DATA LISTING section start

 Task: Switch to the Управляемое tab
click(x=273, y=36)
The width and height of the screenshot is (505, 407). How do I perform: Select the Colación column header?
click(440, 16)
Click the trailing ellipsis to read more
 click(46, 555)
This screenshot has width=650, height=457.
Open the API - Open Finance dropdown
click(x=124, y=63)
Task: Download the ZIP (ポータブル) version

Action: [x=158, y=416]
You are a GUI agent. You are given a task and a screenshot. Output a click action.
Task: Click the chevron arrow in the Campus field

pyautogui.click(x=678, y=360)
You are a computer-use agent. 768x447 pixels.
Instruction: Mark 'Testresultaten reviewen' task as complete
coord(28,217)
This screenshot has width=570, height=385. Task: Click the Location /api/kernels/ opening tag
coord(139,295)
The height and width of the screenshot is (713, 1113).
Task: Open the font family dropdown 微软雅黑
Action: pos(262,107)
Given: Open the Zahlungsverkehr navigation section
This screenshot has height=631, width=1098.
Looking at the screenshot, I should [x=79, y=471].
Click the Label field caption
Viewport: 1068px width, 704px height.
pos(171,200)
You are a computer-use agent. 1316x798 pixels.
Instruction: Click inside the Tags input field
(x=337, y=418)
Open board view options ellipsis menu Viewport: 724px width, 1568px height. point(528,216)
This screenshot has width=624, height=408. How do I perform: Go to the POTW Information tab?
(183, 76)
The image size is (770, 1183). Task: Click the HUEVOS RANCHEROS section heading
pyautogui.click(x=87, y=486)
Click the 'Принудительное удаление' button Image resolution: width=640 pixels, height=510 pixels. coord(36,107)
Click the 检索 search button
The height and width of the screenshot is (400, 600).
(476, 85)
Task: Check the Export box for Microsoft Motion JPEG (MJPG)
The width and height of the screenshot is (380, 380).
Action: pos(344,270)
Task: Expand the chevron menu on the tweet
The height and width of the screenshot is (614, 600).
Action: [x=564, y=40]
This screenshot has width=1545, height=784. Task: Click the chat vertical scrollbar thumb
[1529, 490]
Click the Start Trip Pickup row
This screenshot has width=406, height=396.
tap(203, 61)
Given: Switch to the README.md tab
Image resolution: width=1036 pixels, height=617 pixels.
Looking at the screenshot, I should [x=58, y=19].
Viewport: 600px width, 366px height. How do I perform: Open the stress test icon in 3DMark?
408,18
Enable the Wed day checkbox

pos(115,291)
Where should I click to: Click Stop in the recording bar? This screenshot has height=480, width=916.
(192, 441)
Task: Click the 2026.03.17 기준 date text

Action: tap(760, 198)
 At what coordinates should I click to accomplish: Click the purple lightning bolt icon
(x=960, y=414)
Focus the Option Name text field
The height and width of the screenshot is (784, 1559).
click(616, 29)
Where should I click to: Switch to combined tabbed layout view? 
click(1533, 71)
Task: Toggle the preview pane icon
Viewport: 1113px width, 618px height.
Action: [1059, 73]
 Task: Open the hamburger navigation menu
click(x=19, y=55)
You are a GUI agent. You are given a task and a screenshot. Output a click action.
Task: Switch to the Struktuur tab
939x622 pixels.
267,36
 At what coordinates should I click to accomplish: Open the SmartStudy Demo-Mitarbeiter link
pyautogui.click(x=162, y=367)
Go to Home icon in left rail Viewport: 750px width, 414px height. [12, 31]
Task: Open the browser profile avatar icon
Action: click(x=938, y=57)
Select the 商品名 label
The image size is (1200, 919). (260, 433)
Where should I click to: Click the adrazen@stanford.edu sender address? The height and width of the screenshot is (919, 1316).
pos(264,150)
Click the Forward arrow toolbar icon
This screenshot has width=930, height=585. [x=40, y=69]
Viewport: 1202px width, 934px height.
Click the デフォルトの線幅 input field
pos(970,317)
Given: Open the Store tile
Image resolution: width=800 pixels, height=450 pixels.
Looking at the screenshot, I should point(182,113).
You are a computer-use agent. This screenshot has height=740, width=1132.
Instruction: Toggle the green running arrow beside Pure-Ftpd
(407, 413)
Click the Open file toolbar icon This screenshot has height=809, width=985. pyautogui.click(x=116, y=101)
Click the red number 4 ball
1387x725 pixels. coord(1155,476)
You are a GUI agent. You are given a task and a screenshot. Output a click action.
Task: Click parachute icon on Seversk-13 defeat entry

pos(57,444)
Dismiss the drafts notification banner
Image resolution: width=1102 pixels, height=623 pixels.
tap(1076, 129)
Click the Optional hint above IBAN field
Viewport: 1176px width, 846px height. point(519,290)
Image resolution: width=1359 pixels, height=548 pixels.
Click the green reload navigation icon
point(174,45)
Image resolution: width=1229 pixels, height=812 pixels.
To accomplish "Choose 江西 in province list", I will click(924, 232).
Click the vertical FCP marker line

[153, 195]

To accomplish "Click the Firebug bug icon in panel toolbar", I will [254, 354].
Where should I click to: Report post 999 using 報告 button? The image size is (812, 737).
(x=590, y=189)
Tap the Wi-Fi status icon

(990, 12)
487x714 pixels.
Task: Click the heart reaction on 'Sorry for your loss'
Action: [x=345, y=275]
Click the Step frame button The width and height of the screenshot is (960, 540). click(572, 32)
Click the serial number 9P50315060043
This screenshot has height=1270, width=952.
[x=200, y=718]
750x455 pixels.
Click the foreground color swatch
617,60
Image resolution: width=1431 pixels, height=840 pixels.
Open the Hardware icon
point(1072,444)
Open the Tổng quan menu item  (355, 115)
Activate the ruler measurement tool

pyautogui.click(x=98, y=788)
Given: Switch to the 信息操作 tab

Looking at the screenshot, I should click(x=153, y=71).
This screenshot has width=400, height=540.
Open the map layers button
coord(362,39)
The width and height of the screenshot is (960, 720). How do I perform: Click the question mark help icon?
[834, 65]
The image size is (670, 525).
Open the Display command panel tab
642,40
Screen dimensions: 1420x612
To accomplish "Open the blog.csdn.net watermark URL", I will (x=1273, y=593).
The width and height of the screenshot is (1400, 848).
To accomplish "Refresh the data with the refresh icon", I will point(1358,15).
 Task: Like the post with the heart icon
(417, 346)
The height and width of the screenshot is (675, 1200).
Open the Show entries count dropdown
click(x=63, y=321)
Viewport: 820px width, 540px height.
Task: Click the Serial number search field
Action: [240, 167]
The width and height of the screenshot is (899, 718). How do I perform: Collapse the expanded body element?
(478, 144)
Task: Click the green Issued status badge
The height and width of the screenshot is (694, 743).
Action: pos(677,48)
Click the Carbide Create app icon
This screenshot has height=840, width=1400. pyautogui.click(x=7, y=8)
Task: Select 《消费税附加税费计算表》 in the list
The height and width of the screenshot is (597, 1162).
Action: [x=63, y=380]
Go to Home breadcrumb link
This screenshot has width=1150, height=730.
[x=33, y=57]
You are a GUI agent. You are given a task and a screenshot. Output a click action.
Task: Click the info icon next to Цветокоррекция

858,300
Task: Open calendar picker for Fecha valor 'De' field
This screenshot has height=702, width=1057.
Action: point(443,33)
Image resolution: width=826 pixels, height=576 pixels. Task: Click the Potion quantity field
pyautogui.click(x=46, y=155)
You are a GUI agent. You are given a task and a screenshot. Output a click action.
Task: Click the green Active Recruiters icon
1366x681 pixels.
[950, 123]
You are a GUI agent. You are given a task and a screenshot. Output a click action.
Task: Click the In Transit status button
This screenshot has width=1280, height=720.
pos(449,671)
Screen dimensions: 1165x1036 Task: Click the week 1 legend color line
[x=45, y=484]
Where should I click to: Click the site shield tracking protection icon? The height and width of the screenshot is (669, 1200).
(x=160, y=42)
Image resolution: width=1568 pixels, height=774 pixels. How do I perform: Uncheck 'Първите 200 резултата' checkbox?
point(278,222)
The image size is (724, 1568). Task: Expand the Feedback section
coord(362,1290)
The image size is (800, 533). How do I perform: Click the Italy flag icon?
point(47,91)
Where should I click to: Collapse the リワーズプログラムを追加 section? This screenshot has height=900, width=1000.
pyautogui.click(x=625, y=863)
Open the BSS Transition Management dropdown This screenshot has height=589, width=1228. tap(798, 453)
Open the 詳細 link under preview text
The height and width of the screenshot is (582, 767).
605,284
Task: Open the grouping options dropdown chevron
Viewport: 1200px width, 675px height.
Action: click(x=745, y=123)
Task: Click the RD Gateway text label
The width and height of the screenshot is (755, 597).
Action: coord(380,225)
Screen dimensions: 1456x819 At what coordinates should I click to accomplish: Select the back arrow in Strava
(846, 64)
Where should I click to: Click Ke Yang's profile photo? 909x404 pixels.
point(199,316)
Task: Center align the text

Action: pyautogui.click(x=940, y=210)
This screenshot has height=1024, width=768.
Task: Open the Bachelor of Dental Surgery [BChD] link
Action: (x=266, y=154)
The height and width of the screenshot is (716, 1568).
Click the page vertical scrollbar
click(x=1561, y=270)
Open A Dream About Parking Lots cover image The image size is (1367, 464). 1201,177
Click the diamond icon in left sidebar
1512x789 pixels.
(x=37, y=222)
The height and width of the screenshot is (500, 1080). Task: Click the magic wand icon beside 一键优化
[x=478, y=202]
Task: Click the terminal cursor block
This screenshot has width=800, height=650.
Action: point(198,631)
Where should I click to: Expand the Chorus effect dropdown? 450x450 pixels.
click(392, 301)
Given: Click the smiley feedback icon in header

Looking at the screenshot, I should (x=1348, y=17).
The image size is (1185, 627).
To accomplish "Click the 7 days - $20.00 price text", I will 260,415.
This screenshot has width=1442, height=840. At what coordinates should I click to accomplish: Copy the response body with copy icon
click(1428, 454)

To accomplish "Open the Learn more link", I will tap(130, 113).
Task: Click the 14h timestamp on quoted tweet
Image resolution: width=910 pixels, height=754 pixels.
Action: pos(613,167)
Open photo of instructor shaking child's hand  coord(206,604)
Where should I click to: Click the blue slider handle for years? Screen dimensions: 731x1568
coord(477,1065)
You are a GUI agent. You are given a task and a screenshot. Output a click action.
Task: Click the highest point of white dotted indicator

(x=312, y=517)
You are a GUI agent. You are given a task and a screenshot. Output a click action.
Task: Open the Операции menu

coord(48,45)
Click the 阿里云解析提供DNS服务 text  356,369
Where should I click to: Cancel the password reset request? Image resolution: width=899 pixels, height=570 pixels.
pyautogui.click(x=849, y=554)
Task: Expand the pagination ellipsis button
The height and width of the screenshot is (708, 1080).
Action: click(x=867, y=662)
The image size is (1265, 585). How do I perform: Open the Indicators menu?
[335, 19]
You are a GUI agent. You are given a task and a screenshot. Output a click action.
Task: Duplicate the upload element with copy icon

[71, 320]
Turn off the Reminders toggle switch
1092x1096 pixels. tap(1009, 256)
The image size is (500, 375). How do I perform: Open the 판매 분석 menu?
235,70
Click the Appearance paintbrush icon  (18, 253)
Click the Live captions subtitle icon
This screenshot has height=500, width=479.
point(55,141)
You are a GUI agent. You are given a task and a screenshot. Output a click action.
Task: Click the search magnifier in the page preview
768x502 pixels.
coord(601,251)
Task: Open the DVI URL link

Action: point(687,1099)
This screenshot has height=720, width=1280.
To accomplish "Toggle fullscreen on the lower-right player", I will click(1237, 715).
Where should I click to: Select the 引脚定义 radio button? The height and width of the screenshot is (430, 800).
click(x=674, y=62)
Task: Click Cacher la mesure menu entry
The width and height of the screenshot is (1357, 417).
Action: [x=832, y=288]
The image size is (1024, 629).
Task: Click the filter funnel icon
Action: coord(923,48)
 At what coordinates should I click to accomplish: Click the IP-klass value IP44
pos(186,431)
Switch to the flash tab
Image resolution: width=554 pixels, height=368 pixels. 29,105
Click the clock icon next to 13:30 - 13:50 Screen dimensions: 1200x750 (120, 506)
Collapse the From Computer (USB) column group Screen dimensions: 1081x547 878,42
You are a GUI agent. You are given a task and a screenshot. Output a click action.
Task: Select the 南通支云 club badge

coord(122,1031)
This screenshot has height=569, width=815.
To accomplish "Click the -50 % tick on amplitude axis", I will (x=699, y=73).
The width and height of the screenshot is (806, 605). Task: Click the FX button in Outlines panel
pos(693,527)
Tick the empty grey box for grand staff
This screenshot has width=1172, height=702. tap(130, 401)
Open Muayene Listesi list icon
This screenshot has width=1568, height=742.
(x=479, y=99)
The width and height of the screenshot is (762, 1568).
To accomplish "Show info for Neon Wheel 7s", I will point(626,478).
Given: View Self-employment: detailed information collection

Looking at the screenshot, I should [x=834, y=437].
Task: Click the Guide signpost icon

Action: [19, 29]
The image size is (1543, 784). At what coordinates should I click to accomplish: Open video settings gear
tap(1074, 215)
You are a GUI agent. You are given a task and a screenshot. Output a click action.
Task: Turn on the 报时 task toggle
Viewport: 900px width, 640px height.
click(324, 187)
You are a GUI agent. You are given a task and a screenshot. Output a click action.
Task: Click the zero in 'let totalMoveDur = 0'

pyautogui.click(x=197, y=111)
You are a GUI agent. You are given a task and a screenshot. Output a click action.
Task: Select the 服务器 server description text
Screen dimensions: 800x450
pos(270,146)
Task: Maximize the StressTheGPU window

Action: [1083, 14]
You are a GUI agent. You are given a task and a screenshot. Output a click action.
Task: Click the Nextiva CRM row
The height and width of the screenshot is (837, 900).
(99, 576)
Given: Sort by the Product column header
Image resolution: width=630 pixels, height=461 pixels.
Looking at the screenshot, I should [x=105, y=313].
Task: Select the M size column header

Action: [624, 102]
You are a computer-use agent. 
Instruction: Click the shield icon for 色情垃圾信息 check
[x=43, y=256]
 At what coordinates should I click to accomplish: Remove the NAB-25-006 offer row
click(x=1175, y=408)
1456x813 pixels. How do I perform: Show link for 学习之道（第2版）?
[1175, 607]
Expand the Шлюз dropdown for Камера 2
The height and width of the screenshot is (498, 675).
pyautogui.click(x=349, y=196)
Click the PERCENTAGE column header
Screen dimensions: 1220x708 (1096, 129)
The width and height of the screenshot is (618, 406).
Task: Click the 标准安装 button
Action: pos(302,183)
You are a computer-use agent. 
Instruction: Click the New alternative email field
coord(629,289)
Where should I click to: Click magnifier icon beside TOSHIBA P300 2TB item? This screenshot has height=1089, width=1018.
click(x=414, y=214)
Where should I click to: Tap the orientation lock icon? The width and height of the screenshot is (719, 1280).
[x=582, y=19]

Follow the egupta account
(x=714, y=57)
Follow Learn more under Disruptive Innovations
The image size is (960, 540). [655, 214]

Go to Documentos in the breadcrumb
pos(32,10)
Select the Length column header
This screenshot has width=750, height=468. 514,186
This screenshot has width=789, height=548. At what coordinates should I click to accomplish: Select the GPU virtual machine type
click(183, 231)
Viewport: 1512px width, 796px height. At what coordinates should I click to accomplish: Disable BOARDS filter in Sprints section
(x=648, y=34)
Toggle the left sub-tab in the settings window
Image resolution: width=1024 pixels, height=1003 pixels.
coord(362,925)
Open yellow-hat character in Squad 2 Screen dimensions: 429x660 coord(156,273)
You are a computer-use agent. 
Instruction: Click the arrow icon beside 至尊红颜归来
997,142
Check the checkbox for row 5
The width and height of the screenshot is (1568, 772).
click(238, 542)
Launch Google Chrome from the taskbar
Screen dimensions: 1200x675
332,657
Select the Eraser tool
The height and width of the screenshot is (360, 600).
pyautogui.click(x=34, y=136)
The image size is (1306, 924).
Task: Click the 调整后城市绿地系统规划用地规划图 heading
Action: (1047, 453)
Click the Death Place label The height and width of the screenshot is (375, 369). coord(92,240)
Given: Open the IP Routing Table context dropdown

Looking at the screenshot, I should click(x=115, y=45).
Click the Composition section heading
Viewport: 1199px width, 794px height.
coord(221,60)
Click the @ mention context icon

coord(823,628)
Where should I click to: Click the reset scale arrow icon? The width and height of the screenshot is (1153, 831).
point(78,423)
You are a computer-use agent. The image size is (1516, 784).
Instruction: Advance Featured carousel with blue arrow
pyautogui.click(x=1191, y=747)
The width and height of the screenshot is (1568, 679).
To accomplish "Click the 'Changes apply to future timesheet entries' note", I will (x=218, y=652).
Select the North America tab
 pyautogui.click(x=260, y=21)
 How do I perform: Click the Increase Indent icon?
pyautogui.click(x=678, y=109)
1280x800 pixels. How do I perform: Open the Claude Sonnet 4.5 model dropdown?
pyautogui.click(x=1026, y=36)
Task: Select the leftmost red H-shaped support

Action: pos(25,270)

DATA LISTING section end

**WHAT THE EXERCISE ASKS**:
Your answer should consist only of the number of lines in the entries above that include "options".

**EXERCISE RESULT**:
2